President of Georgia State College
- In office 1947–1949
- Preceded by: Benjamin F. Hubert
- Succeeded by: William K. Payne

Personal details
- Education: Morehouse College, New York University
- Profession: College President

= James A. Colston =

James A. Colston (1910–1982) was a high school principal and served as president of several colleges in the United States. He served as president of Bethune-Cookman University 1942–46; Georgia State College (now Savannah State University) 1947–51; and Knoxville College 1951–65. He became the first African American to serve as president of a college in the state of New York and was among the first to lead a predominantly white college when he was named president of the Bronx Community College in 1966.

==Education==
Colston received his B.S. in education from Morehouse College in 1932; his M.A. in education from Atlanta University in 1933 and later obtained his Ph.D. from New York University.

==Career==
Colston served as principal of Ballard Normal School in Macon, Georgia from 1938 to 1942.

===President===
In 1942, Dr.
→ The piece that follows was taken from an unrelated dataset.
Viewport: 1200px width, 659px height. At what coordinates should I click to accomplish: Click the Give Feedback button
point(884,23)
Colston was named the second president of Bethune-Cookman University following the first retirement of the school's founder, Mary McLeod Bethune. While at Bethune Cookman, Colston launched the School of Education which became accredited in 1945. Dr. Colston served as president of Georgia State College from 1947 and until 1949, succeeding Benjamin F. Hubert.
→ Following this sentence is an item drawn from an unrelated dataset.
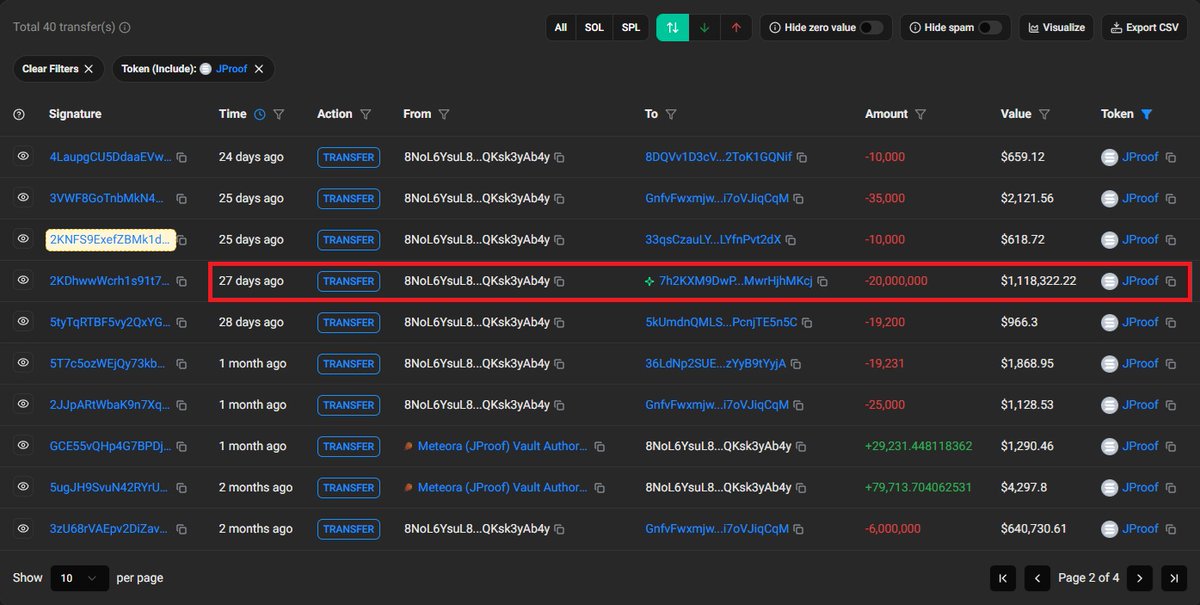The image size is (1200, 605).
Task: Show only outgoing transfers with the red arrow
Action: [736, 28]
It was during Colston’s term as president that Savannah State became accredited by the Southern Association of Colleges and Schools (SACS). During his term as president the campus was modernized to include the construction of the first student center and the installation of the first campus-wide telephone system. He established the school’s first Office of Public Relations and established the Campus Chest Program. Also during his tenure, the college’s land-grant status was transferred to Fort Valley State College (1949). Colston resigned in 1949.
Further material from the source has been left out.